RSNO, Kelvingrove Art Gallery and Museum, Glasgow

Michael Tumelty

Four stars

NOW that’s what I call a warm-up for the winter season. The RSNO’s annual Music at the Museum concert, which was presented on Friday and Saturday, has become an annual fixture. It’s a kind of early alert for the imminent winter season as well as a very different show in its own right. And I have to say I was a little disappointed to see quite so many empty seats on Friday: perhaps naively, I’ve come to think of this event as an automatic magnet. If that’s not the case, I wonder why?

Anyway, those who did make the effort were well-rewarded with a spectacular performance by Russian soprano Olga Pudova. Ye gods: what a voice.
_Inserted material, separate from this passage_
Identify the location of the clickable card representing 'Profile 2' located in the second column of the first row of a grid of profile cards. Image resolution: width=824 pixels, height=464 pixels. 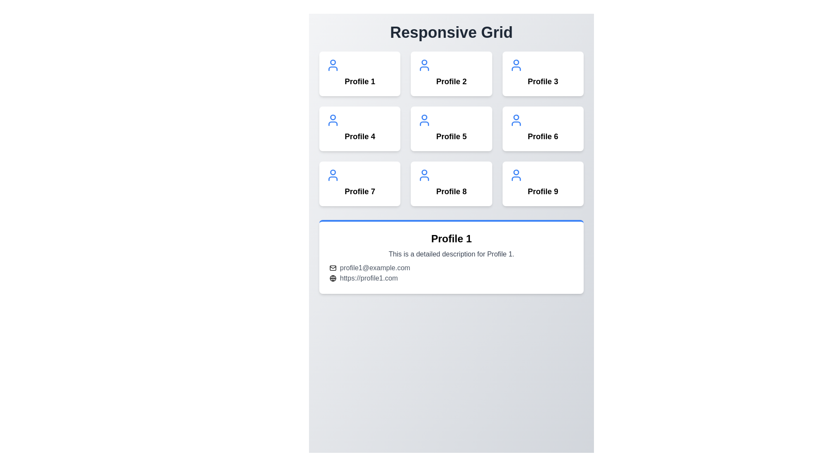
(451, 73).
She starts to climb into the stratosphere where others have given up and reached for a comfy seat and an oxygen tank. Her very special quality, which she demonstrated consistently throughout pop arias (Caro nome and Una voce poco fa) was almost impossible to describe. She seemed to have the ability to detach her gobsmacking coloratura from gravity, and let it fly weightlessly and free. It was astonishing, all night. And then she topped it, heart-stoppingly, by bringing RSNO principal flautist Katherine Bryan out front, to form a living, breathing, desperately-intimate duet in the mad scene from Lucia di Lammermooor. Did you blink? Did you breathe? To hear two great musicians in such indivisible unity is beyond mere words.

Cristian Macelaru conducted, with chunky, idiomatic presentation, and the band roared through the Thieving Magpie, the Lone Ranger (no arguments after the conductor’s intro) and a swaggering, wine-fuelled Capriccio Italien.